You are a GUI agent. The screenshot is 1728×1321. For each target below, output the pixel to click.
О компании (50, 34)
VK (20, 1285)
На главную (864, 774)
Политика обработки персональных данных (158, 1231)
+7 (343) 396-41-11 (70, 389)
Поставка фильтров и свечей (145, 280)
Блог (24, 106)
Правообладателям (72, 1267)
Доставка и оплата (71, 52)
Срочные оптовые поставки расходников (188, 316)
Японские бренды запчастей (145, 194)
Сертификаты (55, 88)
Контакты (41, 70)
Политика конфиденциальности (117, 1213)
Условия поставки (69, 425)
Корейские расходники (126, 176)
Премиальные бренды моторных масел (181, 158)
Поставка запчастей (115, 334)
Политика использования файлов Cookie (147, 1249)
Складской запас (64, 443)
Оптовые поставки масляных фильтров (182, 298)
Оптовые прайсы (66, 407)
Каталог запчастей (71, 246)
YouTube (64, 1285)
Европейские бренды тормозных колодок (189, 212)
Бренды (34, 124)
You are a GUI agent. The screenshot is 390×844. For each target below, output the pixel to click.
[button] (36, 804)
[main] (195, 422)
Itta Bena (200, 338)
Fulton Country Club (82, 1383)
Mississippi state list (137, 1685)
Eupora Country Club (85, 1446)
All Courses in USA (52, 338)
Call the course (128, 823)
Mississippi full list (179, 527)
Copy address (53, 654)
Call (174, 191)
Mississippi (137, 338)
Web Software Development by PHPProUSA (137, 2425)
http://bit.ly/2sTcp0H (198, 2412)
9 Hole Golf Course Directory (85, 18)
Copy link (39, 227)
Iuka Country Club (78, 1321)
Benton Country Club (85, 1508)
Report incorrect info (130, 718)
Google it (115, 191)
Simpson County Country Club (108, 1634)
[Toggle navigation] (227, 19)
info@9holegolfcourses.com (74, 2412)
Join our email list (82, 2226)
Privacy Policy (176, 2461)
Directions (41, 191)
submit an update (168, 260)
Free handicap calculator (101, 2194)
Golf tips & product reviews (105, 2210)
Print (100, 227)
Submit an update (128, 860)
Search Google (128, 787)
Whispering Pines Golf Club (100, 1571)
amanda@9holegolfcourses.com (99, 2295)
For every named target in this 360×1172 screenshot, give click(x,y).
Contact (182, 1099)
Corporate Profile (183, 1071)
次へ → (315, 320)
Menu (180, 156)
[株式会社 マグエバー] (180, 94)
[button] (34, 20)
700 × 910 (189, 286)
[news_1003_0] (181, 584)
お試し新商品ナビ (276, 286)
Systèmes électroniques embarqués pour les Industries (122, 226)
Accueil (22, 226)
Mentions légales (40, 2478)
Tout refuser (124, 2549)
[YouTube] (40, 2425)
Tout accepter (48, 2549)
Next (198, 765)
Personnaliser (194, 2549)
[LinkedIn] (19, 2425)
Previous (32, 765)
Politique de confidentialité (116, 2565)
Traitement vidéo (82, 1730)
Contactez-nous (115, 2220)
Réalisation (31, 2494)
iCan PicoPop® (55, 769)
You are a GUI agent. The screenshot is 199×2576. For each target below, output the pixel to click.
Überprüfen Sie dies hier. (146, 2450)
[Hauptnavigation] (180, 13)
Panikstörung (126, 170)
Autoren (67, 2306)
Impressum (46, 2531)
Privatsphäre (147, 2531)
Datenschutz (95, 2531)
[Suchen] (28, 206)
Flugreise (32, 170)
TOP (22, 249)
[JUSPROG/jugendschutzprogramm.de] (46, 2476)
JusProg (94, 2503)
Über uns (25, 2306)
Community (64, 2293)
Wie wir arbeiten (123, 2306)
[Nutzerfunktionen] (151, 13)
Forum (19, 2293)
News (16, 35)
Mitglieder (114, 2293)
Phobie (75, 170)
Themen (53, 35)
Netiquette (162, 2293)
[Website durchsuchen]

- - - - - - -

## WHAT NEEDS TO BE DONE
Filter this listing and copy only the lines holding the word "Club".

## RESPONSE AREA
Fulton Country Club (82, 1383)
Eupora Country Club (85, 1446)
Iuka Country Club (78, 1321)
Benton Country Club (85, 1508)
Simpson County Country Club (108, 1634)
Whispering Pines Golf Club (100, 1571)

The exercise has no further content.